Une justice dite contournée
Dans une interview exclusive accordée au média gabonais « leconfidentiel.ga », le magistrat ne mâche pas ses mots. Selon lui, les deux personnalités de l’ancien cercle présidentiel « devraient encore être à Gros Bouquet », la prison centrale de Libreville. Et pour cause : « La justice ne s’est jamais prononcée sur les faits qui leur sont reprochés », rappelle-t-il avec insistance. Aucun non-lieu, aucune relaxe, aucune décision judiciaire ne justifie leur libération, encore moins leur sortie du territoire.
Un départ orchestré dans l’ombre. Mais ce qui semble davantage indigner le président du SYNAMAG, c’est le flou entourant les conditions de ce départ discret vers l’Angola. « La police aux frontières n’a pas réagi, car elle a reçu l’ordre de ne pas le faire », avance-t-il sans détours, pointant une interférence manifeste du pouvoir exécutif dans une affaire judiciaire encore en cours. « Vous savez d’où viennent ces instructions, et ce n’est certainement pas d’un magistrat », déclare-t-il, accusant implicitement les plus hautes sphères de l’État.
Au-delà du cas Bongo, cette prise de parole met en lumière un malaise institutionnel plus profond. Pour Landry Abaga Essono, l’indépendance de la justice gabonaise est structurellement entravée par une « incohérence constitutionnelle ». En cause : la mainmise du président de la République sur le Conseil Supérieur de la Magistrature (CSM), organe pourtant censé garantir l’autonomie du pouvoir judiciaire. « La Constitution parle de séparation des pouvoirs, mais donne au chef de l’exécutif le contrôle du CSM. Cette contradiction est la racine des abus que nous constatons aujourd’hui », tranche-t-il.
Un appel à la réforme…
Face à cette crise de confiance entre la justice et le peuple, le président du SYNAMAG appelle à une réforme profonde : « Pour garantir une justice indépendante, tous les membres issus de l’exécutif et du législatif doivent être exclus du CSM », plaide-t-il. Il en appelle à une refondation de l’architecture judiciaire pour que cesse l’instrumentalisation politique des institutions judiciaires.
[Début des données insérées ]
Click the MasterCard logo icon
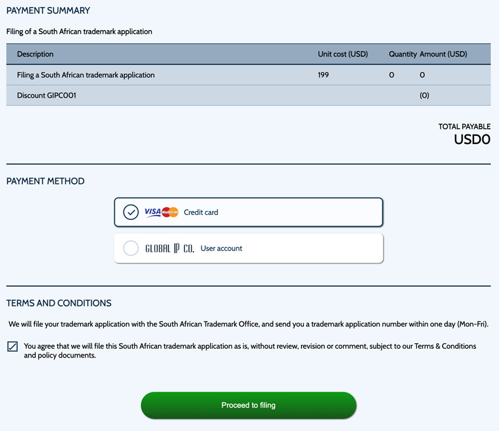The width and height of the screenshot is (499, 431). tap(170, 212)
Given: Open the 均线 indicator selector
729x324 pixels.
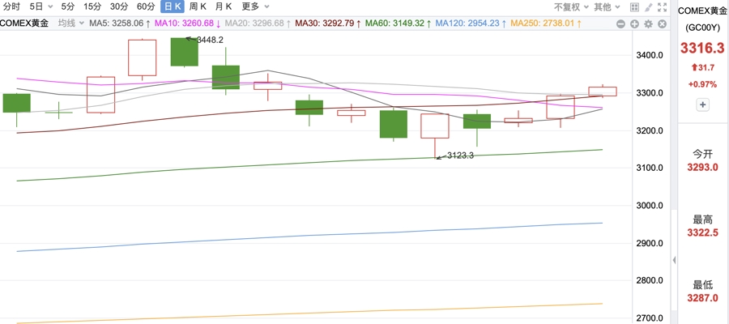Looking at the screenshot, I should 70,23.
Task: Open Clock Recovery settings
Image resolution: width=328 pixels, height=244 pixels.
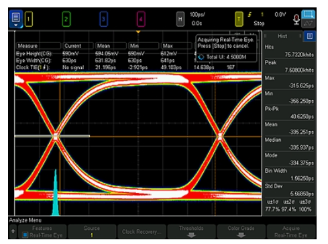Action: pos(142,231)
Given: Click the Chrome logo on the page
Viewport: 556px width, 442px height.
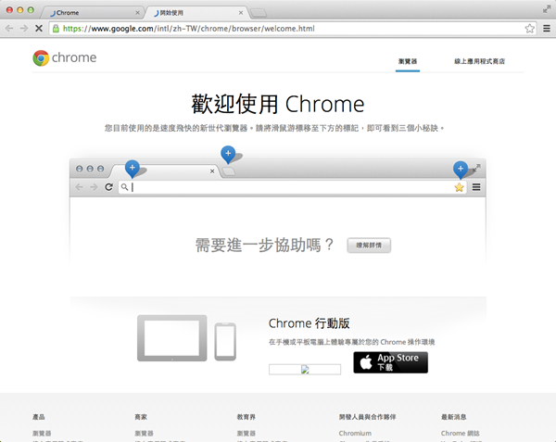Looking at the screenshot, I should (41, 58).
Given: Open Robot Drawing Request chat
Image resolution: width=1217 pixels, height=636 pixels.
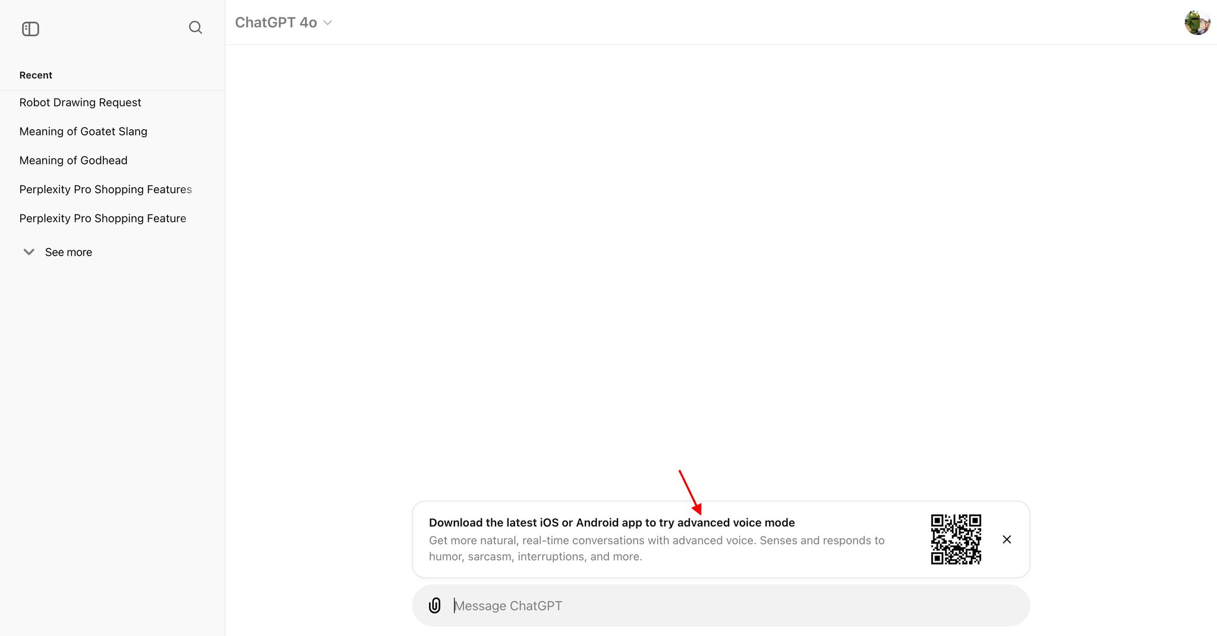Looking at the screenshot, I should [80, 102].
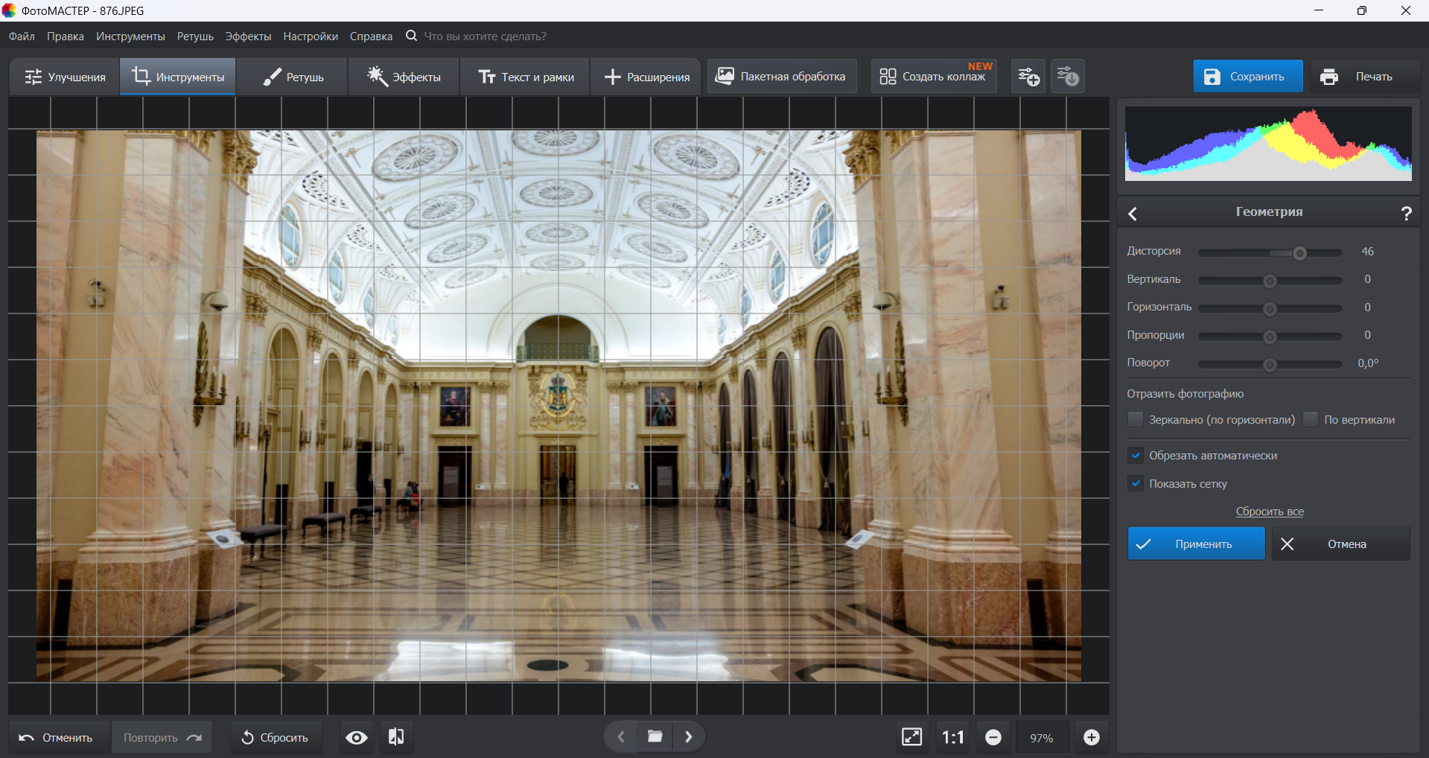
Task: Set zoom to 1:1 scale
Action: 952,737
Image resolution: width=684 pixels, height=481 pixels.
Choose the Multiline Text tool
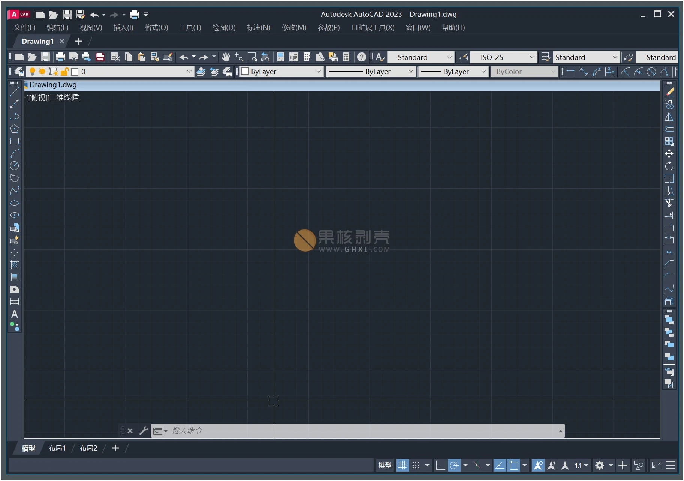pos(14,314)
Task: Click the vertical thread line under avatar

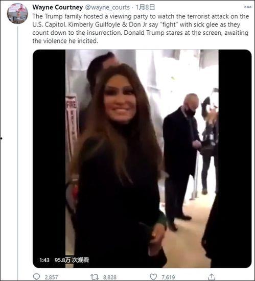Action: 17,153

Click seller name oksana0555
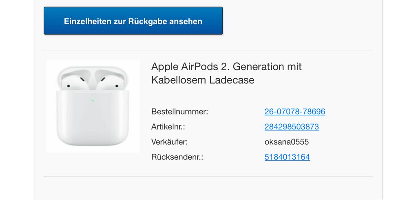tap(287, 142)
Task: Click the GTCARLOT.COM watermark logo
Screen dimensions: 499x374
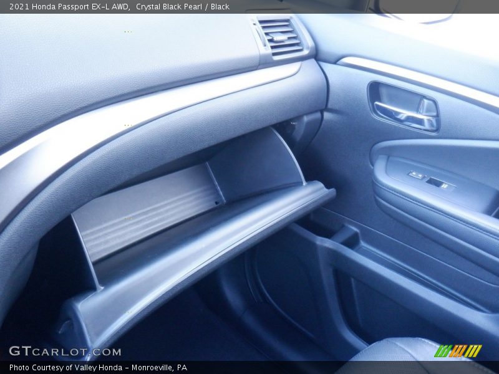Action: pyautogui.click(x=65, y=352)
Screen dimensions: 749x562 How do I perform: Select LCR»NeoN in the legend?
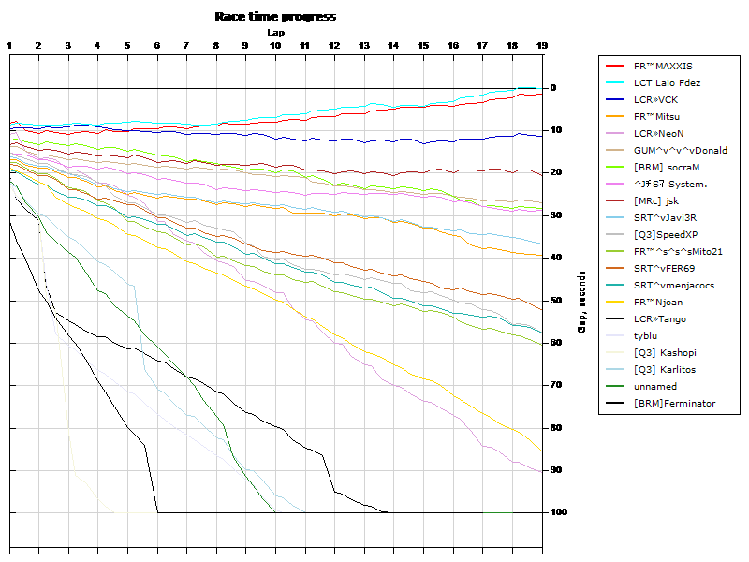pos(658,134)
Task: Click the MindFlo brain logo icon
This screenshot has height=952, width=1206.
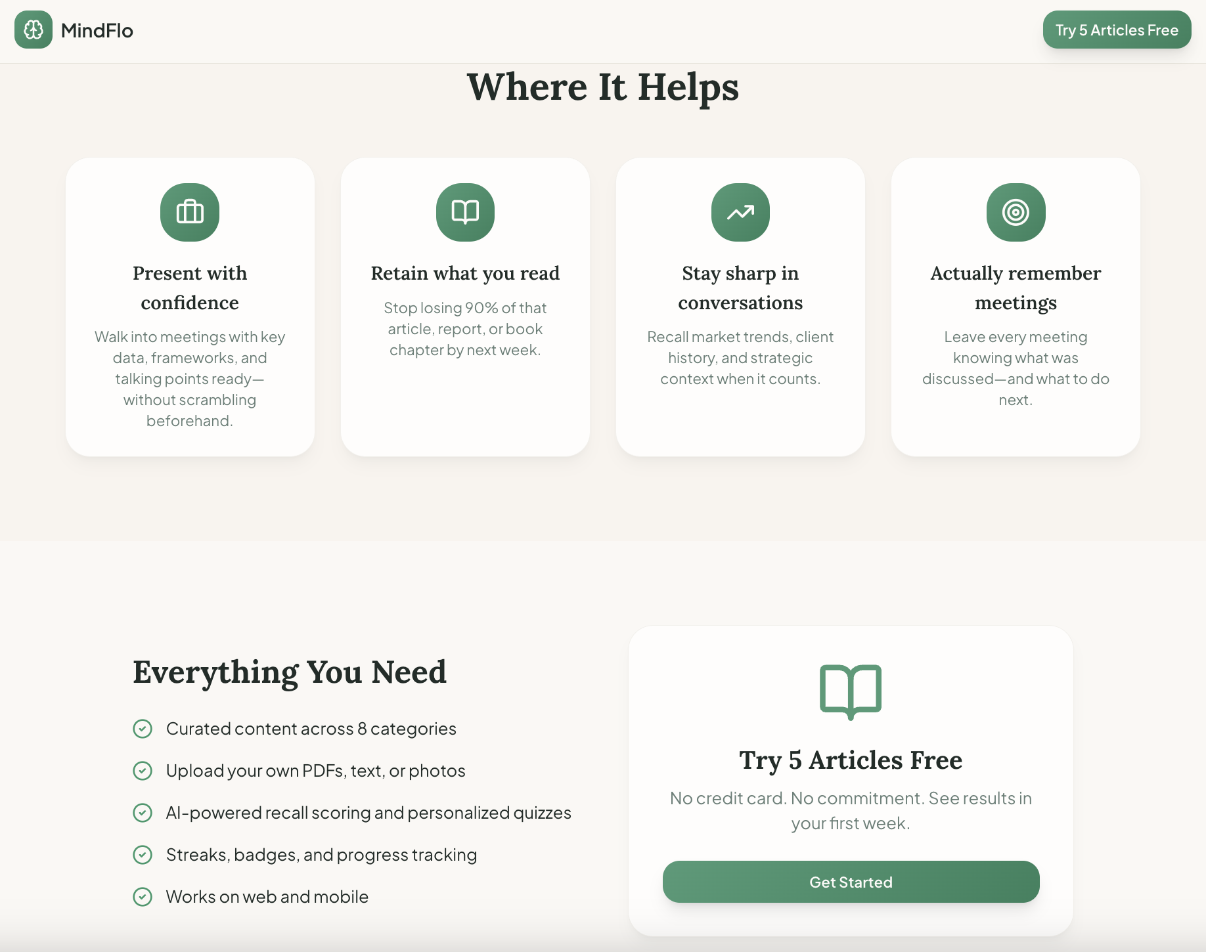Action: 34,30
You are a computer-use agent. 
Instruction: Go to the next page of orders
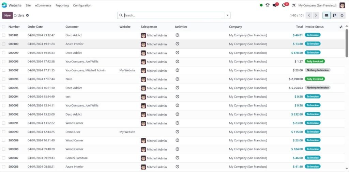click(316, 15)
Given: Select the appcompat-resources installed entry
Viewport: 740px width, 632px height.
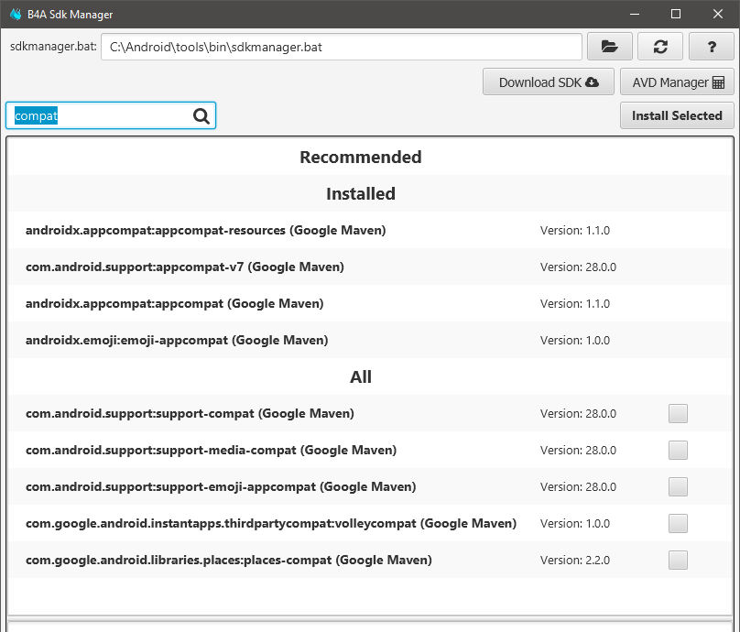Looking at the screenshot, I should pyautogui.click(x=206, y=230).
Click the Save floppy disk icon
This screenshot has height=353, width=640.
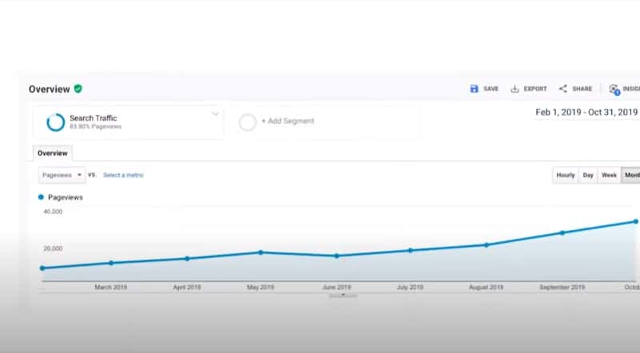point(474,89)
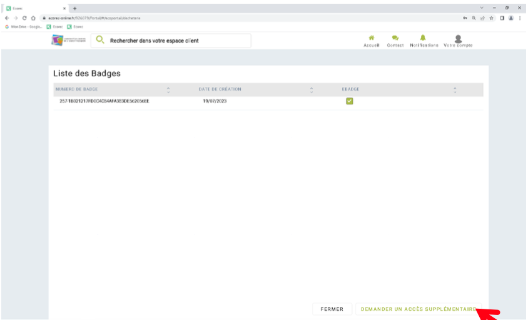Toggle the Ebadge checkbox for the badge
528x320 pixels.
click(x=350, y=101)
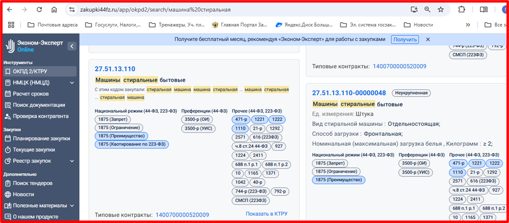Open browser extensions puzzle icon
Viewport: 509px width, 223px height.
coord(461,9)
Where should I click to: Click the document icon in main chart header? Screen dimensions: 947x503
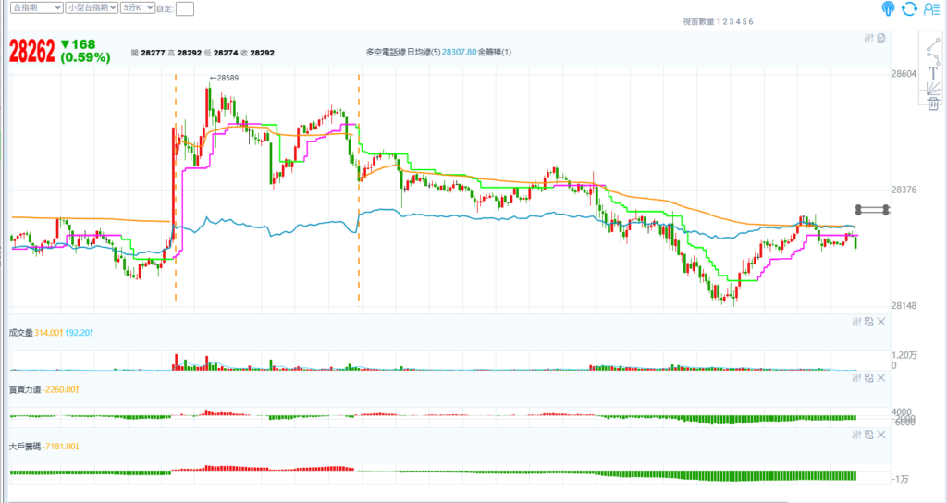tap(881, 38)
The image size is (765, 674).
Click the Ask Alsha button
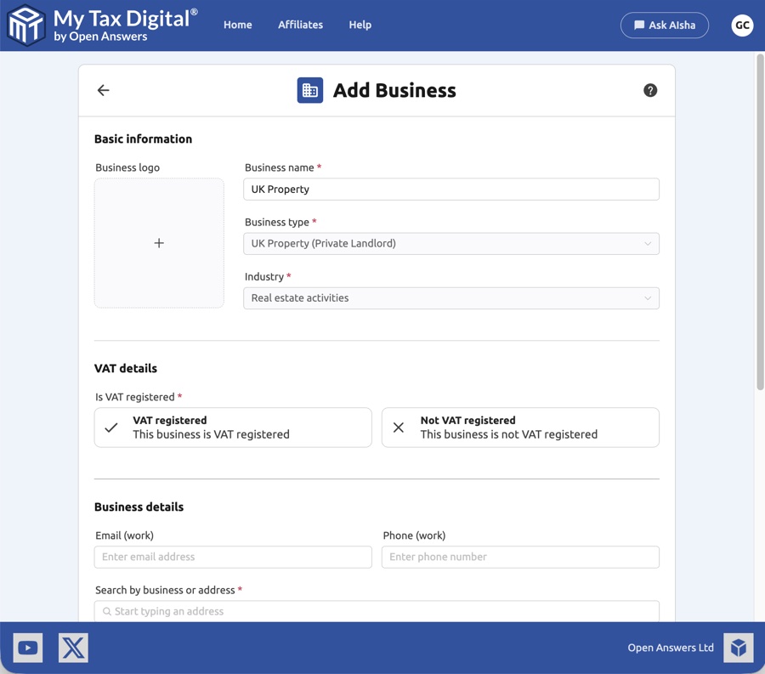click(x=665, y=25)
Dans une déclaration empreinte de gravité, Landry Abaga Essono interpelle directement l’exécutif : « Les magistrats assument leurs actes. Que l’exécutif assume les siens en disant la vérité au peuple gabonais. Viendra un jour où les magistrats se débarrasseront de leur réserve. À ce moment-là, chacun assumera ses responsabilités devant l’Histoire. »
Ce cri d’alarme d’un haut magistrat jette une lumière crue sur les tensions institutionnelles qui traversent le Gabon, moins d’un mois après l’investiture du général-président Brice Clotaire Oligui Nguema. Il sonne à la fois comme un appel à la lucidité et comme un avertissement ferme : la justice ne peut être foulée aux pieds sans conséquences. Le temps du silence, semble-t-il, touche à sa fin.